Mr. DeLong argues that the most common stopgap solution to the IPv4 address-space exhaustion problem – CGN – has costs greater than its adherents are willing to admit. By further damaging the end-to-end addressability paradigm inherent in the Internet Protocol, CGN slows innovation, breaks certain applications (and makes others needlessly complex) and can increase communications latency.

Mr. DeLong begins his admonition by comparing the existing IPv4 address space to an undersized parking lot for a restaurant. Continuing the metaphor, DeLong compares NAT (Network Address Translation) to valet parking, in which the illusion of unlimited space comes at the cost of maintaining a complex translation table of customers, keys and distant parking places - and long waits at the valet kiosk.

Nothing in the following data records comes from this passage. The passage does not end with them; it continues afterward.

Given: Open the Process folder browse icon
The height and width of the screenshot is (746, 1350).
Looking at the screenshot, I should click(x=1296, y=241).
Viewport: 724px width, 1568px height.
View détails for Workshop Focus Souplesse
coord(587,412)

DeLong discusses CGN’s “significant challenges,” which include breaking peer-to-peer applications (e.g., VOIP, multi-player online games, and some forms of instant messaging) and hampering law enforcement, civil litigation, and geo-location capabilities. DeLong also discusses performance problems introduced by NAT Control Points (“NAT Centers”), which can introduce significantly longer routing paths of data packets. Furthermore, DeLong describes the lack of scalability in CGN, showing that neither port-map logging nor the workaround of pre-assigned port ranges scales.

“The question of whether CGN is an effective - or even a viable - alternative to IPv6 has not been given careful enough consideration,” said Owen DeLong, Director of Professional Services at Hurricane Electric.

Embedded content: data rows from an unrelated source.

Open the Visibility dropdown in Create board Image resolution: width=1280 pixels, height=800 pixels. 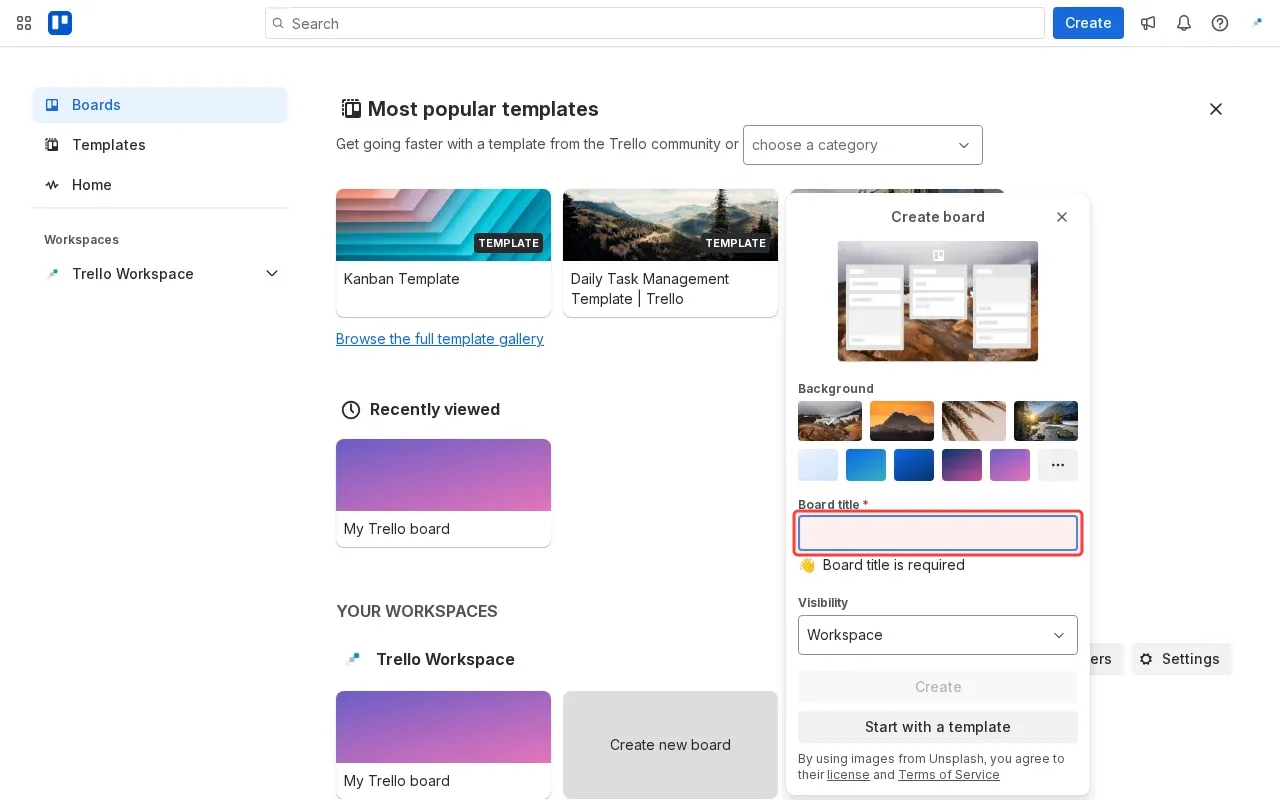click(937, 635)
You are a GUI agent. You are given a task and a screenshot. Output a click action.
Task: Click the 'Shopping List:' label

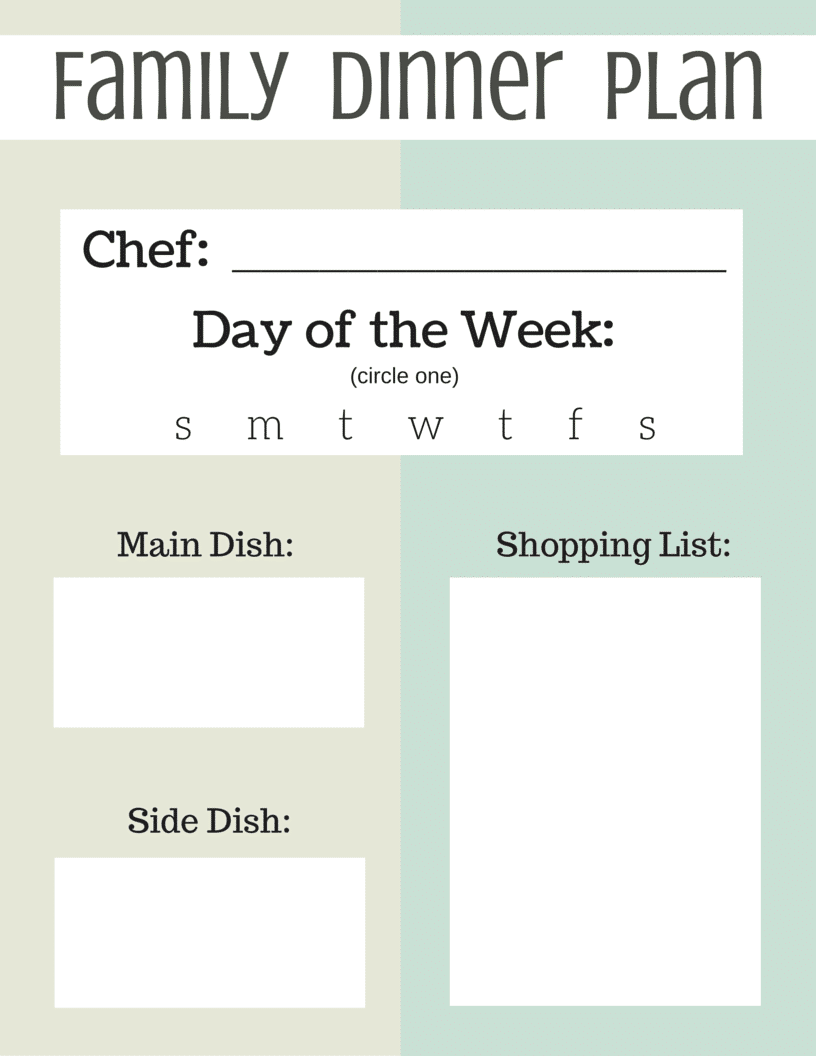coord(613,545)
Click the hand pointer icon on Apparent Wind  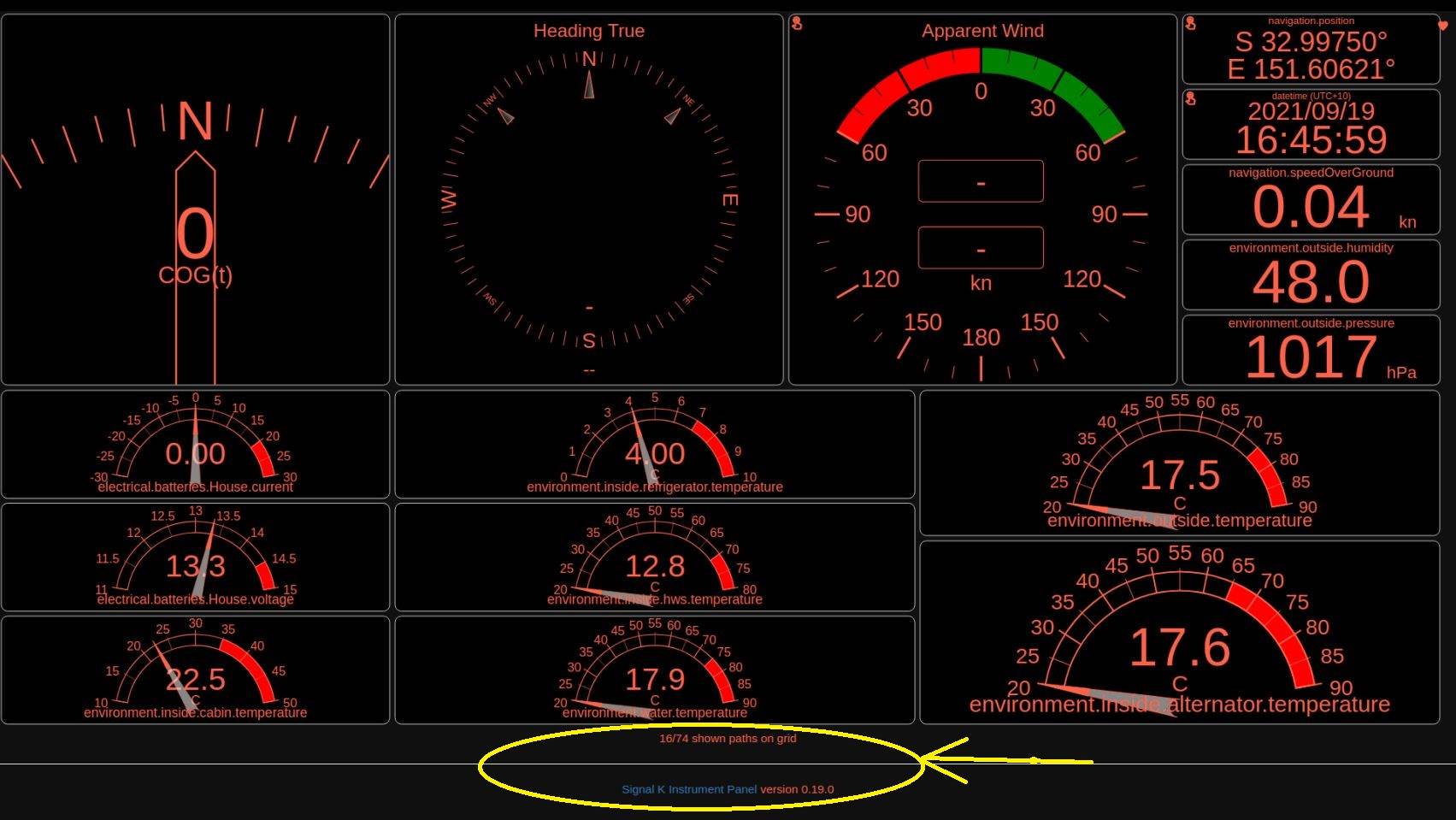[x=797, y=23]
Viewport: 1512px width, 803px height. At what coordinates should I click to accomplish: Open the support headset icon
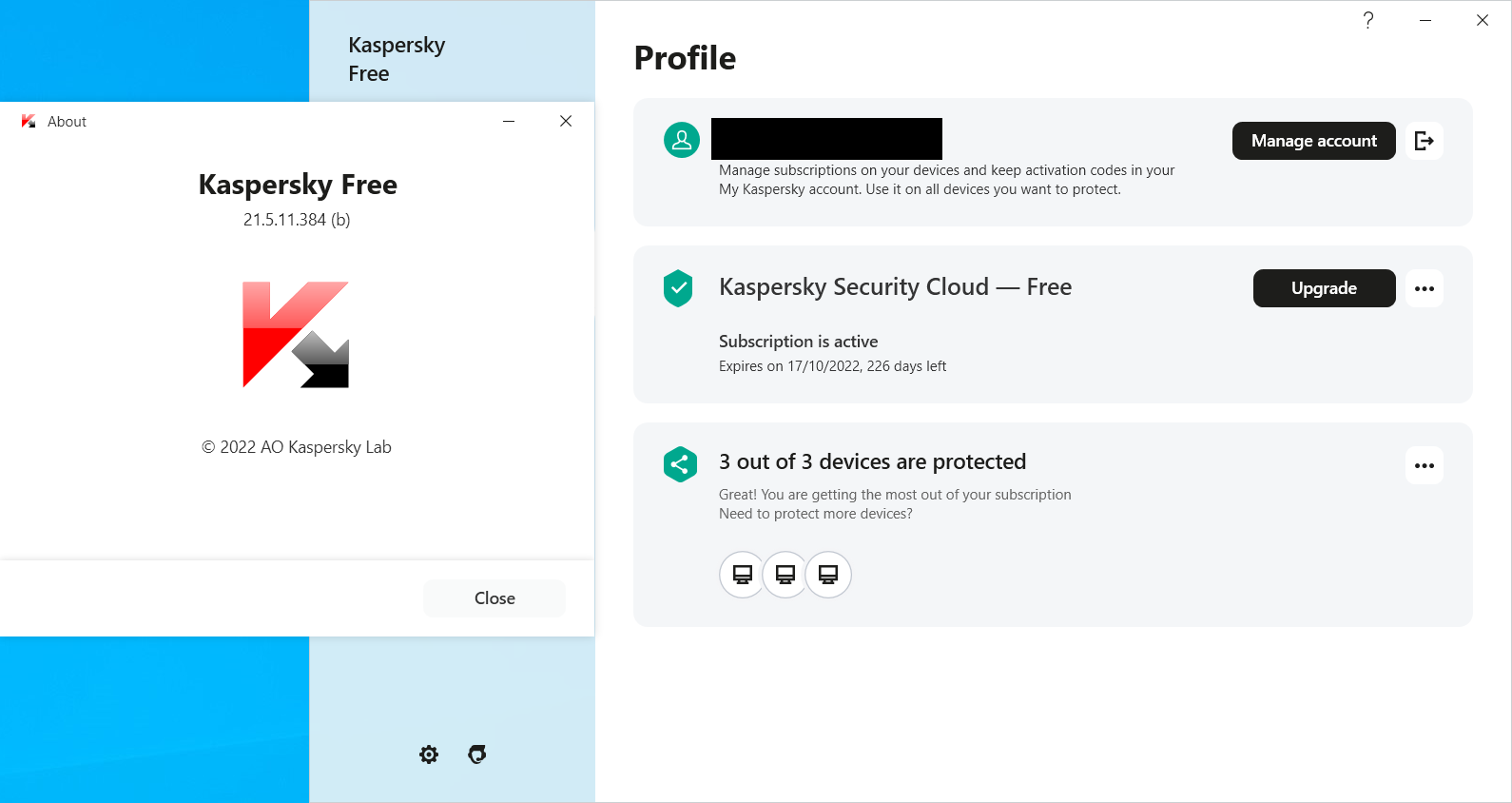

DeLong states that the primary impediment to IPv6 adoption is that the benefits of CGN accrue to the service provider, but that the costs of CGN fall to the subscriber. For the service provider, it is cheaper to train staff about CGN than IPv6, and it is initially less expensive to roll out CGN gateways than to roll out IPv6 to all subscribers. But in the long term, both subscribers and providers suffer from the reduced innovation, decreased throughput, and reduced application reliability and functionality that result from CGN.

About Hurricane Electric
Fremont, California-based Hurricane Electric operates its own global IPv4 and IPv6 network and is considered the largest IPv6 backbone in the world as measured by number of networks connected. Hurricane Electric offers IPv4 and IPv6 transit solutions over the same connection at speeds exceeding 10 Gbps. Within its global network, Hurricane Electric is connected to 59 major exchange points and exchanges traffic directly with more than 2,700 different networks. Employing a resilient fiber-optic topology, Hurricane Electric has no less than four redundant paths crossing North America, two separate paths between the U.S. and Europe, and rings in Europe and Asia. In addition to its vast global network, Hurricane Electric owns and operates two data centers in Fremont, California, including Hurricane’s newest facility: the 208,000 ft2 Fremont 2.